ТЕКСТ ДЛЯ ЧТЕНИЯ:

▬▬▬▬▬▬▬▬▬▬

Но и на этом мои взаимоотношения с МакДоналдс не завершились. В 1984 году издательством "Молодая гвардия" была выпущена моя книга о США, в которую вошли и очерки, опубликованные в "Юности", а также отвергнутый этим журналом материал о "котлетной империи МакДоналдс".

Возвращение С. В. Рахманинова

Границу дальнего конца Пушкинской площади, остающуюся за плечами памятника А. С. Пушкина, визуально формирует внушительный фронтальный козырек бывшего кинотеатра "Россия"/"Пушкинский". За кинотеатром скрываются еще два здания, обосновавшиеся на примыкающей к Пушкинской площади территории Страстного бульвара.

Вплотную к бывшему кинотеатру "Россия" прислонился дом, который, по заверениям москвоведов, служил гостиницей при Страстном монастыре в последние годы его существования. После революции дом заселили коммунальные жильцы, которых в 1957 году, когда в Москве проходил Всемирный фестиваль молодежи и студентов, из него выселили. Здесь стал работать комитет по проведению этого фестиваля, а после его завершения большую часть этого здания заняла редакция журнала "Новое время".

Между бывшей "гостиницей" Страстного монастыря и началом "зеленой" территории сквера Страстного бульвара расположено еще одно примечательное пятиэтажное здание под номером 5. В настоящее время его занимает Федеральное агентство по печати и массовым коммуникациям, а в 1970–1980 годы здесь размещалось только что созданное Агентство печати новости (АПН). До революции в этом доме, построенном в 1879 году, находилась Первая женская гимназия, а часть его сдавалась в аренду квартиросъемщикам. После 1917 года гимназию закрыли, но она оставила о себе память своими ученицами, среди которых можно, к примеру, назвать выдающихся советских актрис – Алису Коонен (Камерный театр) и Веру Пашенную (Малый театр).

▬▬▬▬▬▬▬▬▬▬

ПРЕДСТАВЛЕННЫЕ ДАННЫЕ:
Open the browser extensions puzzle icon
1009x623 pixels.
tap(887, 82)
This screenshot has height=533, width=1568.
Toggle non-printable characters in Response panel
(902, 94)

▬▬▬▬▬▬▬▬▬▬

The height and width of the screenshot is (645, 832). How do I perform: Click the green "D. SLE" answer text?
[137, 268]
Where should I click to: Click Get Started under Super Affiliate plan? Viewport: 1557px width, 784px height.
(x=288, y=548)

▬▬▬▬▬▬▬▬▬▬

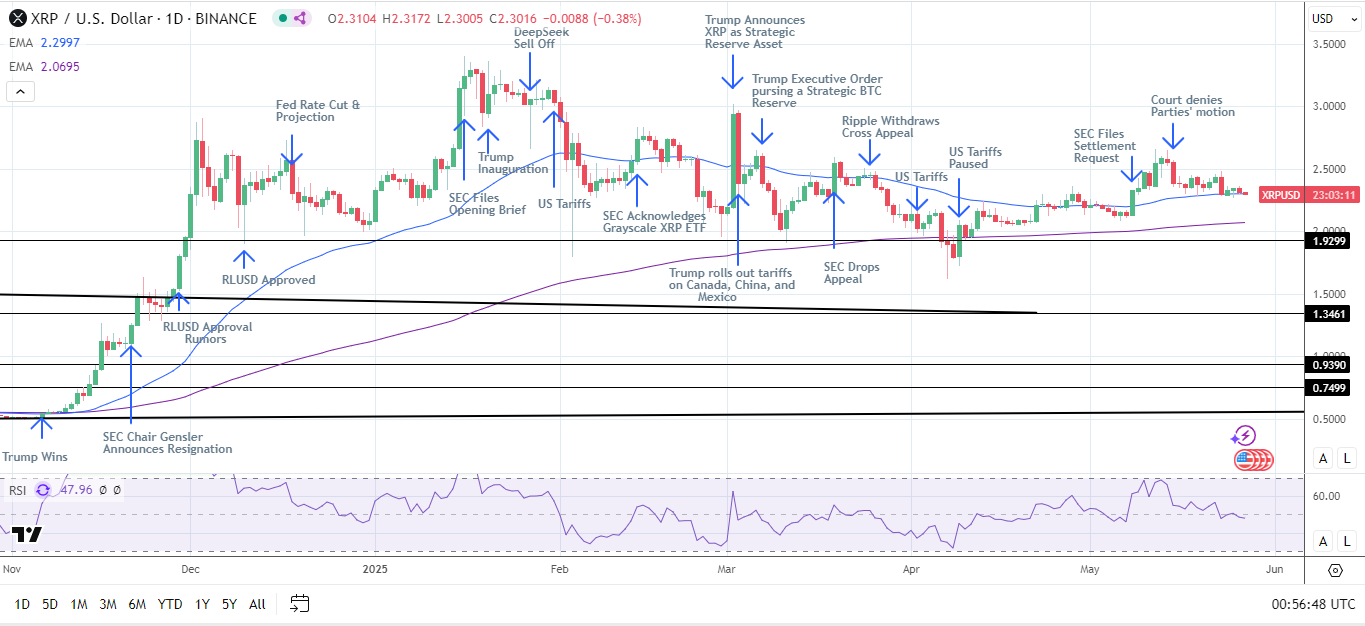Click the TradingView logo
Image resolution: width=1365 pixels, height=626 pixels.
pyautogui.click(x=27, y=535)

▬▬▬▬▬▬▬▬▬▬

ВАШЕ ЗАДАНИЕ:
Перепишите фрагмент текста от слов «Возвращение С. В.» до слов «территории Страстного бульвара.», поставив «монумента» вместо «памятника».

ОТВЕТ К ЗАДАНИЮ:
Возвращение С. В. Рахманинова

Границу дальнего конца Пушкинской площади, остающуюся за плечами монумента А. С. Пушкина, визуально формирует внушительный фронтальный козырек бывшего кинотеатра "Россия"/"Пушкинский". За кинотеатром скрываются еще два здания, обосновавшиеся на примыкающей к Пушкинской площади территории Страстного бульвара.